A number of previous studies have reported on outcomes following the introduction of either an AMAU or a similar initiative. Our group has previously reported improvements in outcomes consistent with the trend seen here at both 5 and 10 years following the introduction of our AMAU [8, 39]. It would be natural to assume that the substantial initial improvements achieved after the introduction of the AMAU may have plateaued as experience and competency in acute medicine progressed; however, even after 15 years, a threshold level does not appear to have been reached and better outcomes continue to be achieved. A study from Liverpool reported a similar significant reduction in mortality following the introduction of an AMAU, but this appeared to be confined to the subgroup of younger patients [40]. A number of other studies assessing AMAU performance have reported positive effects on outcome metrics such as readmission rates and duration of hospital stay but in contrast have found only no or minor effects on mortality [41,42,43]. Some of these differences may be related to study power although the potential importance of the characteristics of the individual AMAUs cannot be out ruled.

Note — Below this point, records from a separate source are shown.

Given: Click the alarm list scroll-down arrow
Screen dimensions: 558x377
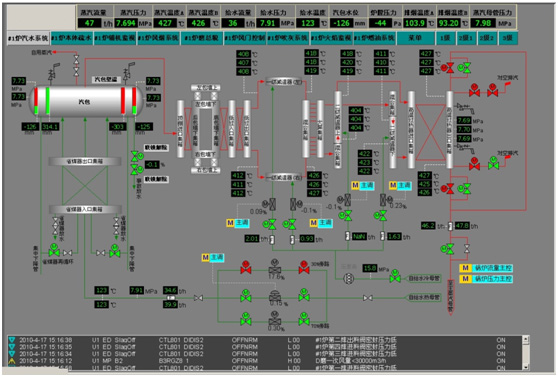Looking at the screenshot, I should [526, 366].
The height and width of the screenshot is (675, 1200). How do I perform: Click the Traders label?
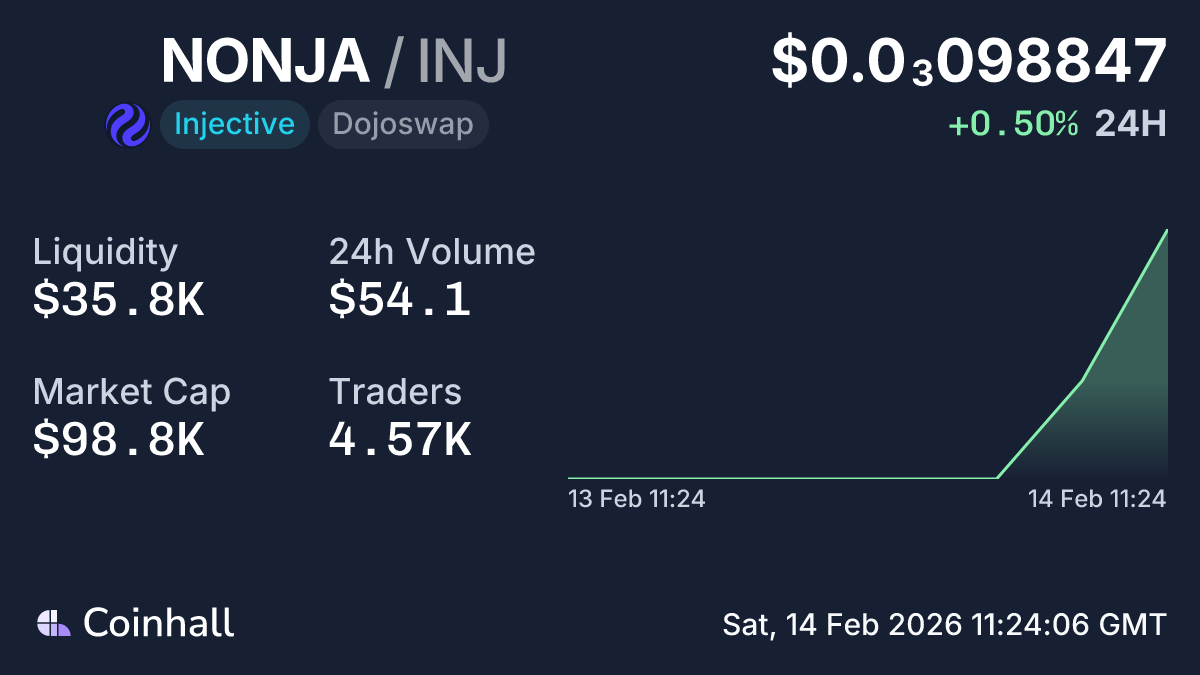tap(395, 392)
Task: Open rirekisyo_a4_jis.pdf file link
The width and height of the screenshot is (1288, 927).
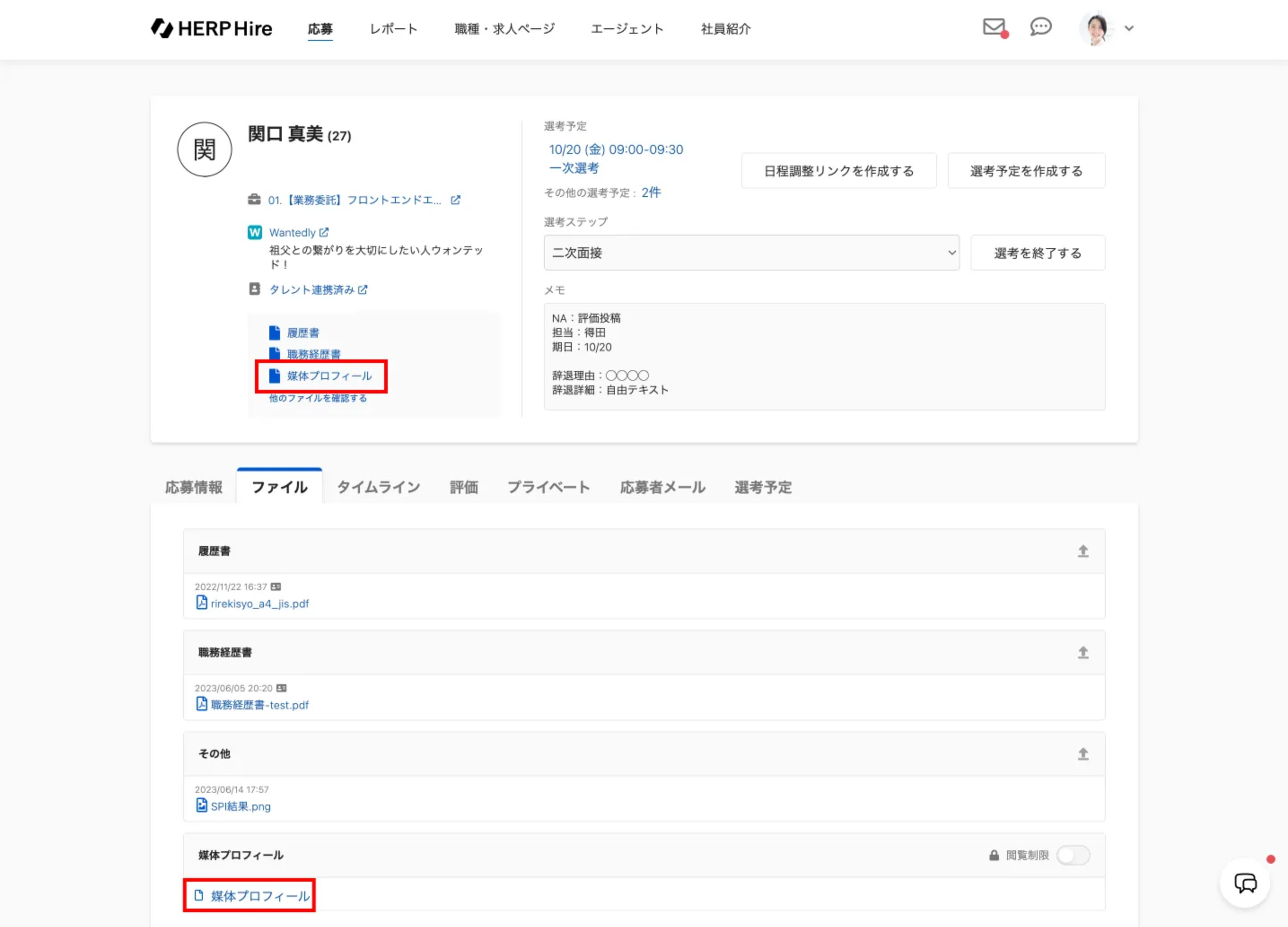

As with any study and methodology, there are limitations to our work. There have been improvements in mortality over time in the population as a whole. The extent and significance of these are difficult to estimate, and therefore, there is some difficulty in disentangling the proportion of the improvements in mortality we have observed following the introduction of the AMAU from those which would have occurred regardless of this reform. There are no studies estimating the reductions in inpatient mortality over a similar time period in Ireland. The Global Burden of Disease Study 2015 estimated that male and female life expectancy in Ireland increased by 1.6 and 2.5 years respectively over the 10-year period to 2015 [44]. Of course, it is difficult to draw comparisons between such disparate data; however, the overall reductions in population mortality do not appear to be as dramatic as those which we have reported over a similar time period. In addition, we have previously shown that patients admitted to other wards in our institution when the AMAU capacity was exceeded have a significantly worse outcome [9]. Therefore, whilst there undoubtably have been general improvements in mortality over the 15 years of the study, a significant degree of the mortality improvements are likely to be attributable to the implementation of the AMAU model. Finally, whilst this study covers all admissions under general medicine, our hospital has a number of other admitting services including cardiology and surgical specialties. The results we report here therefore are limited by the patient cohort available and may not be applicable to other services and diseases.

In conclusion, our study demonstrates sustained benefits in mortality over the 15-year period following the introduction of an AMAU. This demonstrates the potential improvements achievable through systems reform in the provision of acute medical care.